Nikol Paschinjans jüngste Äußerungen zum Konflikt sorgten für scharfe Kritik aus Baku. Die Pressesprecherin des aserbaidschanischen Außenministeriums, Leyla Abdullayeva, verwies auf die Resolutionen des UN-Sicherheitsrates, in denen ein sofortiger Abzug der armenischen Truppen aus den besetzten Gebieten gefordert wird. In allen im Zusammenhang mit der Konfliktlösung angenommenen Dokumenten und den Vorschlägen der Ko-Vorsitzenden der OSZE Minsk-Gruppe sei nicht die Rede vom „Volk“ von Bergkarabach, sondern von der Bevölkerung armenischer und aserbaidschanischer Herkunft, so Abdullayeva.
Der ehemalige Außenminister Aserbaidschans, Tofig Zulfugarow, meint, dass Paschinjans Äußerungen in Berlin faktisch keine Chance für eine friedliche Lösung des Konflikts lassen. Vielmehr zeugten sie von der wachsenden Radikalisierung seiner Position. „Diese Erklärung des armenischen Ministerpräsidenten richtet sich in erster Linie an Offizielle in Baku und zweitens an das interne Publikum. Das ist eine sehr ernste Erklärung, die in der Tat ein Stoppschild für alle Versuche zur Wiederaufnahme der Verhandlungen ist... Nun ist nicht ganz klar, auf welcher Grundlage dieser Frieden aufgebaut werden soll“, so der ehemalige Außenminister.

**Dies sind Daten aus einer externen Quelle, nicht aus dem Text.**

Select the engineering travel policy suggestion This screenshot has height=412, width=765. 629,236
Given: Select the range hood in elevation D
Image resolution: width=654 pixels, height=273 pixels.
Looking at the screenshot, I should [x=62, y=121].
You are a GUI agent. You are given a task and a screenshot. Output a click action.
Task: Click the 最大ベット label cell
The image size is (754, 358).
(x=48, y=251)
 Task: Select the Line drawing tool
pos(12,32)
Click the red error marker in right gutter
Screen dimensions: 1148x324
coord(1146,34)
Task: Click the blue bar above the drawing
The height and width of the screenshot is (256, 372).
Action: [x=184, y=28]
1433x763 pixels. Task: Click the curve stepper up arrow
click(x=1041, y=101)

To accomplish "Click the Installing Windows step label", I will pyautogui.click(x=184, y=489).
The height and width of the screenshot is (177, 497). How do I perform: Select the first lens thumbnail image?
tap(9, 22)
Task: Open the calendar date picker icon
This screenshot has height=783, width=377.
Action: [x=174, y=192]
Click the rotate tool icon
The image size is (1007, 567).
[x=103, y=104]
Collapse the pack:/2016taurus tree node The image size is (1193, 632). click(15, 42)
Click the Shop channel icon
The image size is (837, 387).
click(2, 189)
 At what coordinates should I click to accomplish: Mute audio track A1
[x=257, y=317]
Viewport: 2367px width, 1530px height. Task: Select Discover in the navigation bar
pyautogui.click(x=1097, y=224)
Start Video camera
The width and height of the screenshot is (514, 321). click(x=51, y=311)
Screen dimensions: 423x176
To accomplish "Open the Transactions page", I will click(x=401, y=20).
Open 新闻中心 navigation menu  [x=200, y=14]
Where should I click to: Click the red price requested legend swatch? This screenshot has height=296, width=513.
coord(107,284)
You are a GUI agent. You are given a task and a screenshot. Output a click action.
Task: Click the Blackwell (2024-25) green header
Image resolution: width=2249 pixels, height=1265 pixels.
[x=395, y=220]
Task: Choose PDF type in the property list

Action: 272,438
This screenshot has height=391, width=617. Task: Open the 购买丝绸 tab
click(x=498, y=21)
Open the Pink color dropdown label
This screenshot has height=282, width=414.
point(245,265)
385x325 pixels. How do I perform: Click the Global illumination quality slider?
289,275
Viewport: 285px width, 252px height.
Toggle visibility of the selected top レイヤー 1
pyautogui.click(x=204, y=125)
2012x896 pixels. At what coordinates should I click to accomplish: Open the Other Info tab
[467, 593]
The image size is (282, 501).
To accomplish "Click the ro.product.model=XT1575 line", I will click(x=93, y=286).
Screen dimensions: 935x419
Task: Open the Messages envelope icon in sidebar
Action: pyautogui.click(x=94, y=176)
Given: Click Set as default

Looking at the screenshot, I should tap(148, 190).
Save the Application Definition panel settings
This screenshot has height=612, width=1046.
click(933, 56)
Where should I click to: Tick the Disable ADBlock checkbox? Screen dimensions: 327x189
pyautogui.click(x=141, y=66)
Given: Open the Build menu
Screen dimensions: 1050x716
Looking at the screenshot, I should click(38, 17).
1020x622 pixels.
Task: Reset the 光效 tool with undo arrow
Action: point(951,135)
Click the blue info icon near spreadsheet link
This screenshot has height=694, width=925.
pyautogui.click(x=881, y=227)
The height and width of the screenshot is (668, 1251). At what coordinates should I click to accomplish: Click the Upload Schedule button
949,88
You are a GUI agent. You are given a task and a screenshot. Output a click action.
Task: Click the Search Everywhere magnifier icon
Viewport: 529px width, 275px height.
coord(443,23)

Seit der “Samtenen Revolution” in Armenien wächst die Hoffnung in der internationalen Gemeinschaft, dass der Machtwechsel in Jerewan den Friedensgesprächen zwischen den verfeindeten südkaukasischen Staaten neuen Schwung verleihen würde. In der Tat herrschte in den letzten Monaten relative Ruhe an der Waffensillstandlinie. Eine „Hotline“ zwischen den Militärs der beiden Länder wurde nach einem kurzen Treffen zwischen Nikol Paschinjan und dem aserbaidschanischen Präsidenten Ilham Alijew eingerichtet. Die Außenminister der beiden Länder trafen sich bereits viermal innerhalb der vergangenen sechs Monate. Zuletzt kamen die beiden Minister in Paris zusammen, wonach sie erklärten, dass sie „sich auf die Notwendigkeit geeinigt haben, konkrete Maßnahmen zur Vorbereitung der Bevölkerung auf den Frieden zu ergreifen“. Das nächste Treffen der aserbaidschanischen und armenischen Außenminister soll unter Beteiligung der Ko-Vorsitzenden der OSZE Minsk-Gruppe im Februar durchgeführt werden.
Die Region Bergkarabach gehört völkerrechtlich zu Aserbaidschan, jedoch wird sie von Armenien, das sich als Schutzmacht für die Karabach-Armenier sieht, militärisch besetzt. Die Bundesregierung betrachtet Bergkarabach und sieben umliegende Gebiete als Teil der Republik Aserbaidschan.
Aktuell werden die besetzten Gebiete fast ausschließlich von Armeniern bewohnt. Die aserbaidschanische Bevölkerung wurde aus der Region im Laufe des armenisch-aserbaidschanischen Krieges in den 90-er Jahren vertrieben. Die Minsker Gruppe der OSZE unter dem Ko-Vorsitz Russlands, Frankreichs und der USA, vermittelt seit 1994 bei der Suche nach einer friedlichen Lösung des Konflikts, ein Erfolg steht bisher aus.